Matthew Henry’s Concise Commentary, 1706

Verses 1–2
When we have faithfully put away sin, that accursed thing which separates between us and God, then, and not till then, we may look to hear from God to our comfort; and God’s directing us how to go on in our Christian work and warfare, is a good evidence of his being reconciled to us. God encouraged Joshua to proceed. At Ai the spoil was not to be destroyed as at Jericho, therefore there was no danger of the people’s committing such a trespass. Achan, who caught at forbidden spoil, lost that, and life, and all; but the rest of the people, who kept themselves from the accursed thing, were quickly rewarded for their obedience. The way to have the comfort of what God allows us, is, to keep from what he forbids us. No man shall lose by self-denial.
Verses 3–22
Observe Joshua’s conduct and prudence. Those that would maintain their spiritual conflicts must not love their ease. Probably he went into the valley alone, to pray to God for a blessing, and he did not seek in vain. He never drew back till the work was done. Those that have stretched out their hands against their spiritual enemies, must never draw them back.
Verses 23–29
God, the righteous Judge, had sentenced the Canaanites for their wickedness; the Israelites only executed his doom. None of their conduct can be drawn into an example for others. Especial reason no doubt there was for this severity to the king of Ai; it is likely he had been notoriously wicked and vile, and a blasphemer of the God of Israel.
Verses 30–35
As soon as Joshua got to the mountains Ebal and Gerizim, without delay, and without caring for the unsettled state of Israel, or their enemies, he confirmed the covenant of the Lord with his people, as appointed, De 11; 27. We must not think to defer covenanting with God till we are settled in the world; nor must any business put us from minding and pursuing the one thing needful.

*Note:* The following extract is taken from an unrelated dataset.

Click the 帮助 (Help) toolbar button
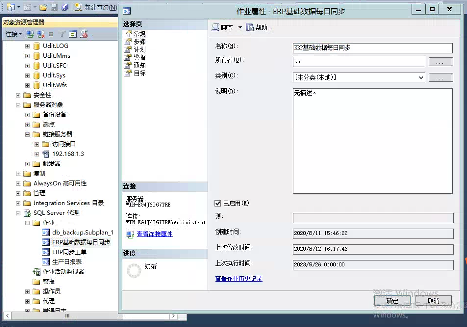Screen dimensions: 467x327 [x=257, y=27]
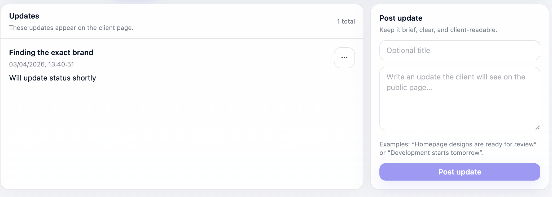Click the update time 13:40:51
The width and height of the screenshot is (552, 197).
point(61,64)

The way to prosper is to begin with God, Mt 6:33. They built an altar, and offered sacrifice to God, in token of their dedicating themselves to God, as living sacrifices to his honour, in and by a Mediator. By Christ’s sacrifice of himself for us, we have peace with God. It is a great mercy to any people to have the law of God in writing, and it is fit that the written law should be in a known tongue, that it may be seen and read of all men.